- [Work request]
Transcribe each of the rows below word for word, omitting the pictures.
=== The records ===
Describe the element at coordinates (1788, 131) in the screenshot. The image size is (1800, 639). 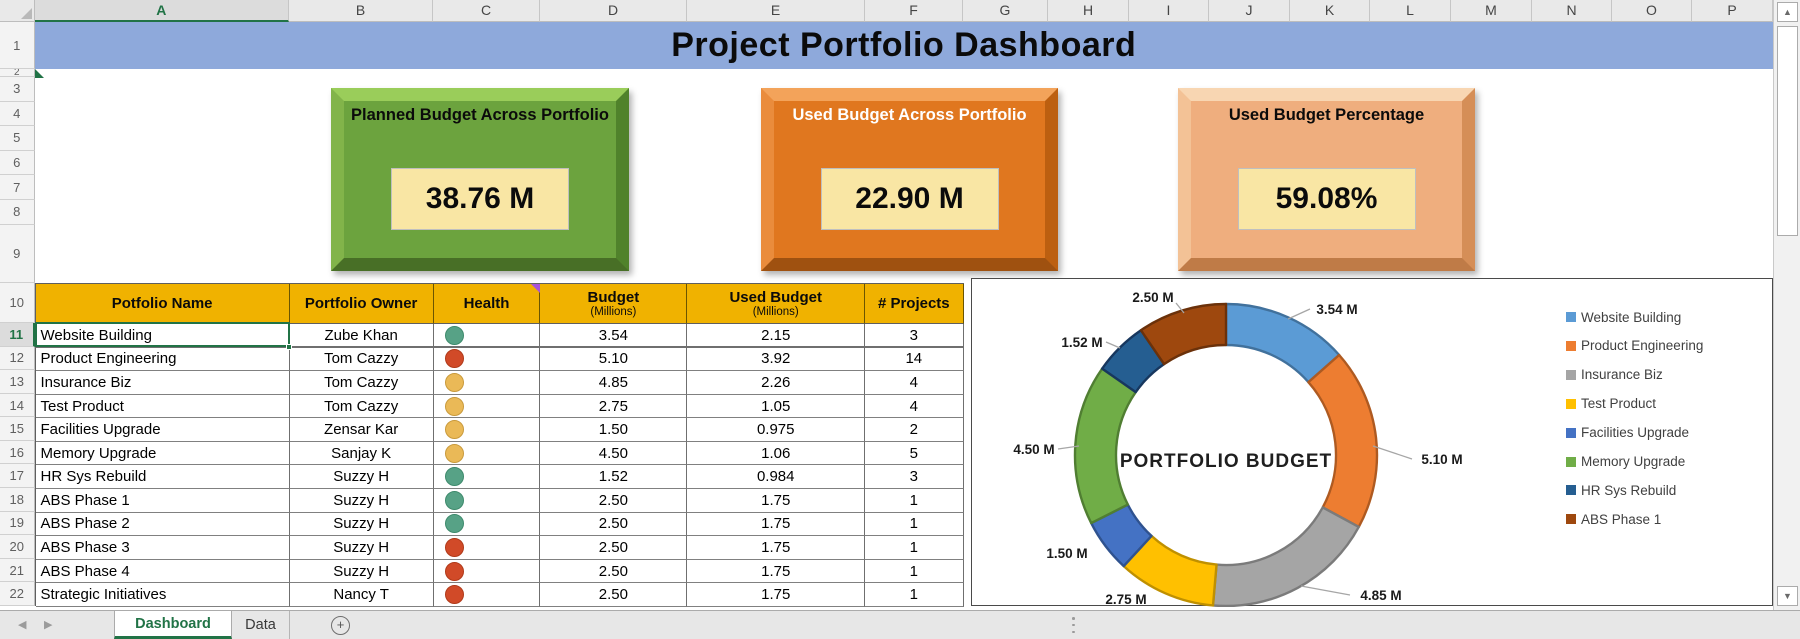
I see `vertical-scroll-thumb` at that location.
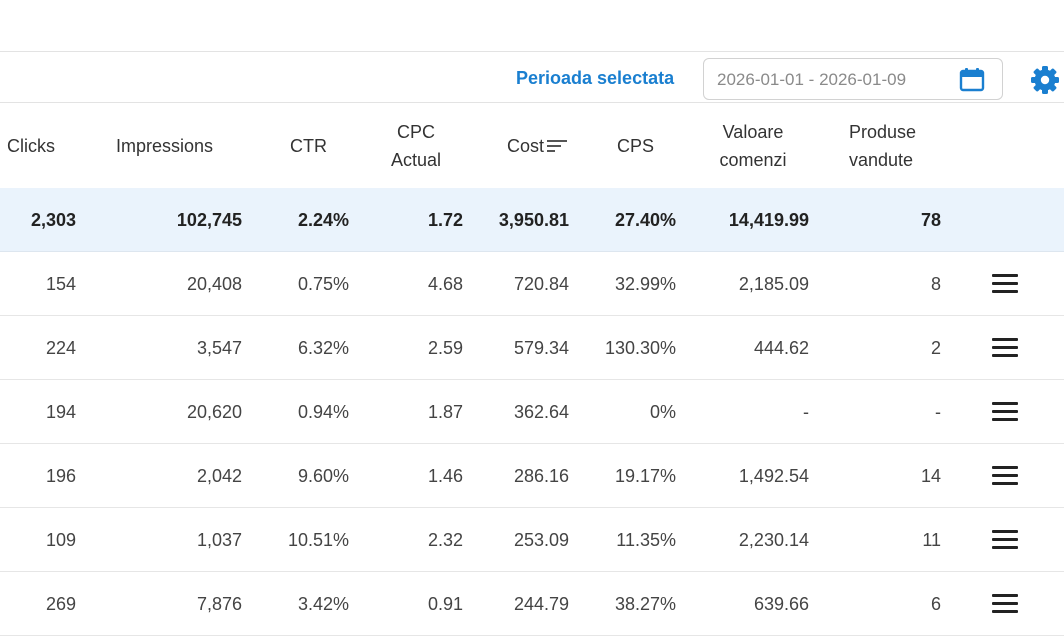  Describe the element at coordinates (445, 412) in the screenshot. I see `cell-cpc: 1.87` at that location.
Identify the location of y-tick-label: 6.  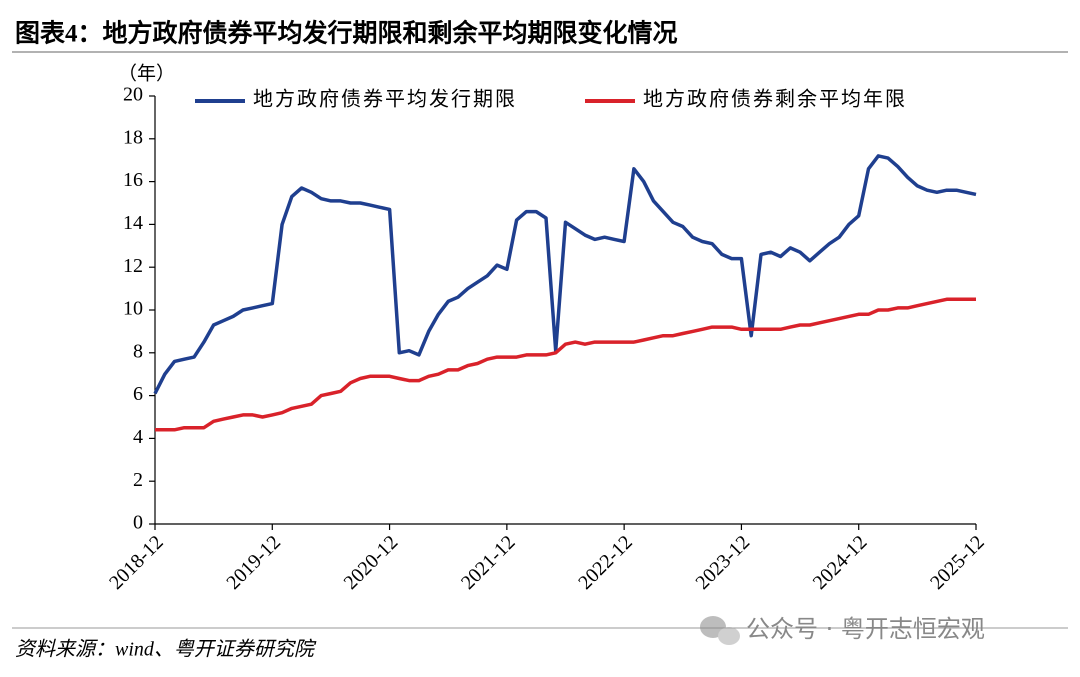
(138, 394).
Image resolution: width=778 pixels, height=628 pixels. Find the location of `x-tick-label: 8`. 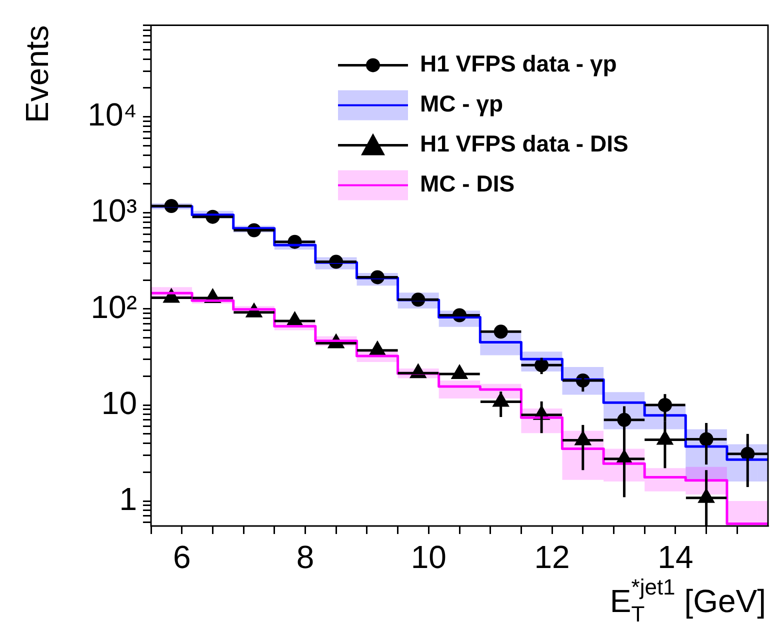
===
- [Result of the task]
Describe the element at coordinates (1788, 131) in the screenshot. The image size is (1800, 639). 
I see `vertical-scroll-thumb` at that location.
  Describe the element at coordinates (445, 412) in the screenshot. I see `cell-cpc: 1.87` at that location.
Identify the location of y-tick-label: 6.  
(138, 394).
Image resolution: width=778 pixels, height=628 pixels. Find the location of `x-tick-label: 8`. 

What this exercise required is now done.